--- Source material Enclosed Below ---

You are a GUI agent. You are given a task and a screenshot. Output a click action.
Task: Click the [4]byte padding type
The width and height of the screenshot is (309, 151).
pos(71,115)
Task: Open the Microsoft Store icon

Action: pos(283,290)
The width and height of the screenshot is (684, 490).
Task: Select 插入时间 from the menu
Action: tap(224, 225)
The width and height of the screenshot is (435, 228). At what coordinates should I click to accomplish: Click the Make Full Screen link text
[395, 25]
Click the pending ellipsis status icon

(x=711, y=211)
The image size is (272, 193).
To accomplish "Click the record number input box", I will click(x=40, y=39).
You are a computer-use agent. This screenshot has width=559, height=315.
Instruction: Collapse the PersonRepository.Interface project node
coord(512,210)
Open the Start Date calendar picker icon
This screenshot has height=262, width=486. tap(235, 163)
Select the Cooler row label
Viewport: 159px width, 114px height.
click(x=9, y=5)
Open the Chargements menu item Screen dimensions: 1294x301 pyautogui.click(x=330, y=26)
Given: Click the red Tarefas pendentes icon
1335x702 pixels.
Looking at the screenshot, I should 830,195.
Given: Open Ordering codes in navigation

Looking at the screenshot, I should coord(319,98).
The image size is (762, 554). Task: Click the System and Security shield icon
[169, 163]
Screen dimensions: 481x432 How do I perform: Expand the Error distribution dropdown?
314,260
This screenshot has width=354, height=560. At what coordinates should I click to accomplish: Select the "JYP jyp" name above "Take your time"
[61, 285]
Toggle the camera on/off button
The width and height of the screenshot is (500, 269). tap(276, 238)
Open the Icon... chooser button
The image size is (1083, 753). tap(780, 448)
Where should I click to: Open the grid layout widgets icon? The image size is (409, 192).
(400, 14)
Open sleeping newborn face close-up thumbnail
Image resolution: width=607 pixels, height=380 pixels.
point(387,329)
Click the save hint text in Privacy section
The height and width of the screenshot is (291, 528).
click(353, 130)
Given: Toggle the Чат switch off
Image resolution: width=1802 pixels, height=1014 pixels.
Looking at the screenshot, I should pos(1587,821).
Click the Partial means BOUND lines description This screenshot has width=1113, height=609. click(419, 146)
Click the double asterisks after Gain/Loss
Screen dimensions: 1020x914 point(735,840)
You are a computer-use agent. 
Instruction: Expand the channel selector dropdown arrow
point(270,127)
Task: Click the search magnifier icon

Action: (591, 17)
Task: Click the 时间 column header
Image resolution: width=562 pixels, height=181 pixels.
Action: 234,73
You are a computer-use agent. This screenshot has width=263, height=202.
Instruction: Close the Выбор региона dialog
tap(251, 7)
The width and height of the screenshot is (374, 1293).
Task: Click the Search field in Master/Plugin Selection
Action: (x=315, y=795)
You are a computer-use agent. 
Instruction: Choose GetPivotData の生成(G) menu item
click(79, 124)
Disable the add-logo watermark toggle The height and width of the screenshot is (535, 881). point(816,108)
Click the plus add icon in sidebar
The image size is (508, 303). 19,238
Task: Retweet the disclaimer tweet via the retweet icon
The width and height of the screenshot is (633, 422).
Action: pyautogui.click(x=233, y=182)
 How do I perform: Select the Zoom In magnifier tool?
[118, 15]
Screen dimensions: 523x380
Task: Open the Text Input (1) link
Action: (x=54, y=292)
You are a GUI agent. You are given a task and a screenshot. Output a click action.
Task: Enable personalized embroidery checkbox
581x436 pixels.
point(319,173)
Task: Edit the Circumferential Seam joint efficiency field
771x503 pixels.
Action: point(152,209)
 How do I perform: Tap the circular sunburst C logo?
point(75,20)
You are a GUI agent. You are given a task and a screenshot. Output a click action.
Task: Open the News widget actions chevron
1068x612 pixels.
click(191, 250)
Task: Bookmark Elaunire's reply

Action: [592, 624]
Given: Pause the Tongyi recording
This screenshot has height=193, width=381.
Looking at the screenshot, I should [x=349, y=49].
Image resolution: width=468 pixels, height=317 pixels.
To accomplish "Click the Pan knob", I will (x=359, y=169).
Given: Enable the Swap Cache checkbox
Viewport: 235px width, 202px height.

--- End of Enclosed Source material ---

[Your objective]
Output the material again, line for line.

[Written answer]
You are a GUI agent. You are given a task and a screenshot. Output a click action.
Task: Click the [4]byte padding type
The width and height of the screenshot is (309, 151).
pos(71,115)
Task: Open the Microsoft Store icon

Action: pos(283,290)
The width and height of the screenshot is (684, 490).
Task: Select 插入时间 from the menu
Action: tap(224, 225)
The width and height of the screenshot is (435, 228). At what coordinates should I click to accomplish: Click the Make Full Screen link text
[395, 25]
Click the pending ellipsis status icon

(x=711, y=211)
The image size is (272, 193).
To accomplish "Click the record number input box", I will click(x=40, y=39).
You are a computer-use agent. This screenshot has width=559, height=315.
Instruction: Collapse the PersonRepository.Interface project node
coord(512,210)
Open the Start Date calendar picker icon
This screenshot has height=262, width=486. tap(235, 163)
Select the Cooler row label
Viewport: 159px width, 114px height.
click(x=9, y=5)
Open the Chargements menu item Screen dimensions: 1294x301 pyautogui.click(x=330, y=26)
Given: Click the red Tarefas pendentes icon
1335x702 pixels.
Looking at the screenshot, I should 830,195.
Given: Open Ordering codes in navigation

Looking at the screenshot, I should coord(319,98).
The image size is (762, 554). Task: Click the System and Security shield icon
[169, 163]
Screen dimensions: 481x432 How do I perform: Expand the Error distribution dropdown?
314,260
This screenshot has width=354, height=560. At what coordinates should I click to accomplish: Select the "JYP jyp" name above "Take your time"
[61, 285]
Toggle the camera on/off button
The width and height of the screenshot is (500, 269). tap(276, 238)
Open the Icon... chooser button
The image size is (1083, 753). tap(780, 448)
Where should I click to: Open the grid layout widgets icon? The image size is (409, 192).
(400, 14)
Open sleeping newborn face close-up thumbnail
Image resolution: width=607 pixels, height=380 pixels.
point(387,329)
Click the save hint text in Privacy section
The height and width of the screenshot is (291, 528).
click(353, 130)
Given: Toggle the Чат switch off
Image resolution: width=1802 pixels, height=1014 pixels.
Looking at the screenshot, I should pos(1587,821).
Click the Partial means BOUND lines description This screenshot has width=1113, height=609. click(419, 146)
Click the double asterisks after Gain/Loss
Screen dimensions: 1020x914 point(735,840)
You are a computer-use agent. 
Instruction: Expand the channel selector dropdown arrow
point(270,127)
Task: Click the search magnifier icon

Action: (591, 17)
Task: Click the 时间 column header
Image resolution: width=562 pixels, height=181 pixels.
Action: 234,73
You are a computer-use agent. This screenshot has width=263, height=202.
Instruction: Close the Выбор региона dialog
tap(251, 7)
The width and height of the screenshot is (374, 1293).
Task: Click the Search field in Master/Plugin Selection
Action: (x=315, y=795)
You are a computer-use agent. 
Instruction: Choose GetPivotData の生成(G) menu item
click(79, 124)
Disable the add-logo watermark toggle The height and width of the screenshot is (535, 881). point(816,108)
Click the plus add icon in sidebar
The image size is (508, 303). 19,238
Task: Retweet the disclaimer tweet via the retweet icon
The width and height of the screenshot is (633, 422).
Action: pyautogui.click(x=233, y=182)
 How do I perform: Select the Zoom In magnifier tool?
[118, 15]
Screen dimensions: 523x380
Task: Open the Text Input (1) link
Action: (x=54, y=292)
You are a GUI agent. You are given a task and a screenshot. Output a click action.
Task: Enable personalized embroidery checkbox
581x436 pixels.
point(319,173)
Task: Edit the Circumferential Seam joint efficiency field
771x503 pixels.
Action: point(152,209)
 How do I perform: Tap the circular sunburst C logo?
point(75,20)
You are a GUI agent. You are given a task and a screenshot. Output a click action.
Task: Open the News widget actions chevron
1068x612 pixels.
click(191, 250)
Task: Bookmark Elaunire's reply

Action: [592, 624]
Given: Pause the Tongyi recording
This screenshot has height=193, width=381.
Looking at the screenshot, I should [x=349, y=49].
Image resolution: width=468 pixels, height=317 pixels.
To accomplish "Click the Pan knob", I will (x=359, y=169).
Given: Enable the Swap Cache checkbox
Viewport: 235px width, 202px height.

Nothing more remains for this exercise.